3. Internship’s Progression
3.1. Software Environment, packages and Framework
For Machine/Deep Learning projects, there are more than thirty known and recognized
frameworks for programming neural networks for deep learning. In order to simplify this list,
we are going to make a first sort selecting from "Open Source" frameworks, which obviously
work on Linux, Mac and Windows platforms.
In addition, there are only 14 potential frameworks that use the programming language C ++
(8 frameworks) and python (7 frameworks).
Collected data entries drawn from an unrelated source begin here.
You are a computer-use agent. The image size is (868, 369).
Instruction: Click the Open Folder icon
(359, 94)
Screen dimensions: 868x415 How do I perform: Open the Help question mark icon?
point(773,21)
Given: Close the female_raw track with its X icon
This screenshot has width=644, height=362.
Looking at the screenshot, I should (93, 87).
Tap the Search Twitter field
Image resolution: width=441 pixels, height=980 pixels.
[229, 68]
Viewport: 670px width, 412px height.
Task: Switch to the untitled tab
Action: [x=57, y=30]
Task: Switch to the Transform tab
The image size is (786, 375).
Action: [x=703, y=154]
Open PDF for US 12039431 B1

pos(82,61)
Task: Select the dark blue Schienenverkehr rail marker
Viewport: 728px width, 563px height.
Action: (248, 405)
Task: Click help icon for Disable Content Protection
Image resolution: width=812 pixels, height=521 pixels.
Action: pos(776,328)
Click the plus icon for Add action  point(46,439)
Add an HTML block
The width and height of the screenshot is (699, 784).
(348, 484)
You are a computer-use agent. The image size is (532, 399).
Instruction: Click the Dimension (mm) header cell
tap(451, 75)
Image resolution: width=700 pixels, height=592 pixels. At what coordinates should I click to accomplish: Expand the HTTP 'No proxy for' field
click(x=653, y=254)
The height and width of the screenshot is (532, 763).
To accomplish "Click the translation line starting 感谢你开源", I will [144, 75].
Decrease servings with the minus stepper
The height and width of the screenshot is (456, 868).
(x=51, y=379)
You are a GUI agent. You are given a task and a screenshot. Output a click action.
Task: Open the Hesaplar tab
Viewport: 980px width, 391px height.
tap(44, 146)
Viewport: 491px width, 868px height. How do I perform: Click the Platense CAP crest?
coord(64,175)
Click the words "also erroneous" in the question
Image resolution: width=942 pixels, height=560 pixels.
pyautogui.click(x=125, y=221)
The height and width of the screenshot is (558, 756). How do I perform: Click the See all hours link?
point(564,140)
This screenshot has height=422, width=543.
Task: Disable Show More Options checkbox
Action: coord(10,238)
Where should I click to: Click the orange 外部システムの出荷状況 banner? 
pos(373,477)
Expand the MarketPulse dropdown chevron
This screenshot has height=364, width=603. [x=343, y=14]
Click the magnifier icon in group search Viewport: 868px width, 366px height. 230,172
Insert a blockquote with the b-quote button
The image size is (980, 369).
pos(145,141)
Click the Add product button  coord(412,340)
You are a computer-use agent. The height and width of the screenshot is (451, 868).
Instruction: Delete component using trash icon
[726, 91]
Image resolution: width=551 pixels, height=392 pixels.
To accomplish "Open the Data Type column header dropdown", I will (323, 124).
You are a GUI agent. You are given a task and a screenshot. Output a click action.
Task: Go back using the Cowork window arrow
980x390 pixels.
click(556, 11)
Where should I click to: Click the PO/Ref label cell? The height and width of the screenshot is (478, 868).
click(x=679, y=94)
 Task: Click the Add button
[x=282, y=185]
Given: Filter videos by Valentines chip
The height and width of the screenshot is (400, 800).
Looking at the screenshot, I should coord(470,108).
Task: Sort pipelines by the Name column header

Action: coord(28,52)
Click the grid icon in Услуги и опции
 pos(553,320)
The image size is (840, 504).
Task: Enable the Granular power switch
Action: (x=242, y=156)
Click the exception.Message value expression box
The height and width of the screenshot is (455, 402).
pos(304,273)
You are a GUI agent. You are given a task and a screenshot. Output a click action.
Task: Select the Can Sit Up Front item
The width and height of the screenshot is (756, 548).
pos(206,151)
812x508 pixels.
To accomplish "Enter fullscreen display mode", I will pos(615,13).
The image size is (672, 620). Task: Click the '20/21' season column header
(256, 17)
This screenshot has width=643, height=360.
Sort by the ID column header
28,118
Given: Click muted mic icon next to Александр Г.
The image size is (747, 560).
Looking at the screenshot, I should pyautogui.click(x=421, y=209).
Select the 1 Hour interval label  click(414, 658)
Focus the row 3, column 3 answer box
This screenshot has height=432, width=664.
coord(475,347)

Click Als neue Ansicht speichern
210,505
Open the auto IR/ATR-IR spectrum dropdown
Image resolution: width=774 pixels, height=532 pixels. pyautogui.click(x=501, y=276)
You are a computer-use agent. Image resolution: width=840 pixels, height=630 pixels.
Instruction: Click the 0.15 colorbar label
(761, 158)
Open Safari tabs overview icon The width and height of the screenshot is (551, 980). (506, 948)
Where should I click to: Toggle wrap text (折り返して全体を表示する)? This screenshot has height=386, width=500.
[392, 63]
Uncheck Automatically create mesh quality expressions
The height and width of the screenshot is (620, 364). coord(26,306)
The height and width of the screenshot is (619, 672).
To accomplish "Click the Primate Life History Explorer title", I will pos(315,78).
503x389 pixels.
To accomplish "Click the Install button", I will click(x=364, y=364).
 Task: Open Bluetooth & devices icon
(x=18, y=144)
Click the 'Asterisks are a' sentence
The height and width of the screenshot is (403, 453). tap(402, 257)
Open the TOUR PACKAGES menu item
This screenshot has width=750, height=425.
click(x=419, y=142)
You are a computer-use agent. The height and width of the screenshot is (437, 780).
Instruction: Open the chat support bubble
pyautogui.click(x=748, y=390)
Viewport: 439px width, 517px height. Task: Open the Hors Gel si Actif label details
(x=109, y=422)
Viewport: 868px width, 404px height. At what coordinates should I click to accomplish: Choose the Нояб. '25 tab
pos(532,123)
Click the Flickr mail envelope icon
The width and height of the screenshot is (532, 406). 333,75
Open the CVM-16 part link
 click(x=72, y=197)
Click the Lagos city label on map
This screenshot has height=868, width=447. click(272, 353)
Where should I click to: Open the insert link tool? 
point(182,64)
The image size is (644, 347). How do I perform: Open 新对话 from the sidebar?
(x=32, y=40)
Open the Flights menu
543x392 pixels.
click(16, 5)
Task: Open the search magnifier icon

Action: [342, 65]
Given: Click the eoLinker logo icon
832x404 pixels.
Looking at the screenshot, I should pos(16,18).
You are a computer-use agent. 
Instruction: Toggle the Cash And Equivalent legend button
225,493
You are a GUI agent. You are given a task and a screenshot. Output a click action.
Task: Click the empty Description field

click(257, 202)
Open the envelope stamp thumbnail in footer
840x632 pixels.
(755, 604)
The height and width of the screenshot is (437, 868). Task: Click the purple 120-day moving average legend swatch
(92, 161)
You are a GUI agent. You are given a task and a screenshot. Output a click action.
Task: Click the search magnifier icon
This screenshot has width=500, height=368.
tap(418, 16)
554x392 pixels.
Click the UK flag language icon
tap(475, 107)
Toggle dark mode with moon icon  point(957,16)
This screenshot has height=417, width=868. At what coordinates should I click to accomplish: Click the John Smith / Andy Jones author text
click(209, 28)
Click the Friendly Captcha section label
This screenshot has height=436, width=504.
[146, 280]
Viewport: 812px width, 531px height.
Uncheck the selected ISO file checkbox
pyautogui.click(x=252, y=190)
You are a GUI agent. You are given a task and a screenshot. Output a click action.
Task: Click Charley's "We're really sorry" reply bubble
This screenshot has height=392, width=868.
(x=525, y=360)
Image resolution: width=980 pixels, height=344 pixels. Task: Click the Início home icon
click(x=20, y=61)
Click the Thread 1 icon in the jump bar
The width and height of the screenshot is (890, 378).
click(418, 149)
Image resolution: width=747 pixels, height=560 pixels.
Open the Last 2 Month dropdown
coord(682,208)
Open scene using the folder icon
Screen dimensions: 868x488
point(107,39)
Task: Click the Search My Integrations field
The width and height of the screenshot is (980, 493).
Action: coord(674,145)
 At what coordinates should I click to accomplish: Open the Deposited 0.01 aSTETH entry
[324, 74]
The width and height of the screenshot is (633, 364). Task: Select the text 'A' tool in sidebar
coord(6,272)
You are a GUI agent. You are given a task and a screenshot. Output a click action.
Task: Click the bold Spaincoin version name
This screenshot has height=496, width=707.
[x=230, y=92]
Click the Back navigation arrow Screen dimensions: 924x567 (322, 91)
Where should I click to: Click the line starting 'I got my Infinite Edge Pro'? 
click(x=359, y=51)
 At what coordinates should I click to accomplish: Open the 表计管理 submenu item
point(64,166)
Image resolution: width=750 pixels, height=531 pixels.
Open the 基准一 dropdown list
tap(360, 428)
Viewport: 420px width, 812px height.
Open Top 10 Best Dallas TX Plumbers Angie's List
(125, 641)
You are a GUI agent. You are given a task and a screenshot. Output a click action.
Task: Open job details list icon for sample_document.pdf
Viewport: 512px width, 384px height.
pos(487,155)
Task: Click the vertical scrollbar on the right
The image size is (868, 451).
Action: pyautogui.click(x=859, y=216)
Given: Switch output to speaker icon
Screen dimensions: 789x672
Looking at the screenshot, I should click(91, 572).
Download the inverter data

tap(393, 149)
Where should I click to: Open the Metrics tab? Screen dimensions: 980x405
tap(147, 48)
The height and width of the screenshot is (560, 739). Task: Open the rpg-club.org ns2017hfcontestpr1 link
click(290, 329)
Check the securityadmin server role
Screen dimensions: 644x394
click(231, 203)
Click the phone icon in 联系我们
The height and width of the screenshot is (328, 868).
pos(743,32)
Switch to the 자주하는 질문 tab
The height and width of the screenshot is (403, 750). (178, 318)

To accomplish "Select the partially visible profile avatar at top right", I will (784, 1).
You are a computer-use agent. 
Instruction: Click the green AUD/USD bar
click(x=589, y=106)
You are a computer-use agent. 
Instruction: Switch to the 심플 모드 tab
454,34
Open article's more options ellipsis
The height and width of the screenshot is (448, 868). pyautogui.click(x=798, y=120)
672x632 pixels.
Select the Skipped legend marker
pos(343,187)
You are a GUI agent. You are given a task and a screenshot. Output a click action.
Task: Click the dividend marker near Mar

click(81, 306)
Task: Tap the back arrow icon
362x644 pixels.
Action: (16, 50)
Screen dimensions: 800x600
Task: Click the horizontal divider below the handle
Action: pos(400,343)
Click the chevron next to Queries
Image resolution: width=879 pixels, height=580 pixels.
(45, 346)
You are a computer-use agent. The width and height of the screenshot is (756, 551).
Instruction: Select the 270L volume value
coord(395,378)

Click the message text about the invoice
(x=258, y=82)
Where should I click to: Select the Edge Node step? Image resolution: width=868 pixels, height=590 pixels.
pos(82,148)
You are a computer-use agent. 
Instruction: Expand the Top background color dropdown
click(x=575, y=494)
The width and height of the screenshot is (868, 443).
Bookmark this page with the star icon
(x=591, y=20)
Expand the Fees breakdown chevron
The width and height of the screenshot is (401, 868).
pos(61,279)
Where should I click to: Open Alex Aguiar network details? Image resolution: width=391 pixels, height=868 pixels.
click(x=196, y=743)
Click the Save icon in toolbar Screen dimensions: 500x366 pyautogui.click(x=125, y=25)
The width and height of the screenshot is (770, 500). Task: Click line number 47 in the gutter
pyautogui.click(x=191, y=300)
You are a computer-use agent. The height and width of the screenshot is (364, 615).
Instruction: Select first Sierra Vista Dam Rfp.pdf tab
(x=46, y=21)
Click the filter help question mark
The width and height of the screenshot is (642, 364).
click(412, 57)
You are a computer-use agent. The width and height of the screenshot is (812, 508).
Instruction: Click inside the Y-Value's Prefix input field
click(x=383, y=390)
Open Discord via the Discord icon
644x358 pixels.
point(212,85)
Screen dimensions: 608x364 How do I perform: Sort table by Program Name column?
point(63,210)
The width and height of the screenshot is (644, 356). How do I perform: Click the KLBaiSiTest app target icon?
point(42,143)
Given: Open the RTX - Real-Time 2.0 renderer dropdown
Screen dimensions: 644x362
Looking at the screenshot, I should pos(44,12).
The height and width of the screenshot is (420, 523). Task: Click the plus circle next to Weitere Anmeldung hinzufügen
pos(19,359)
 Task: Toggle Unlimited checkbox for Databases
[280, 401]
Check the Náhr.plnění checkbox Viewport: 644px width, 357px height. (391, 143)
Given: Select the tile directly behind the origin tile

I made the choice to use the python
programming language. Later in this chapter, I will justify the Python and Tensor Flow

choices. Finally, we have the choice among the following 5 open source frameworks, all
running on Windows, Mac and Linux:
 Torch Facebook AI Research, Twitter, Google Deep Mind

 Theano University of Montreal, 2009
 Caffe Berkley Vision and Learning Center (BVLC), 2013
 TensorFlow Google Brain, 2015
 Keras François Chollet, 2015
Torch :
Torch is a scientific computing framework with wide support for machine/deep learning
algorithms and models that puts GPUs first. It is easy to use and efficient, thanks to an easy
and extremely fast scripting language, LuaJIT, and an underlying C/CUDA implementation.
Theano:
Theano is a Python library that allows users to define, design, optimize, and evaluate
mathematical expressions involving multi-dimensional arrays efficiently. Theano features:
 NumPy tight integration– numpy.ndarray in Theano-compiled functions.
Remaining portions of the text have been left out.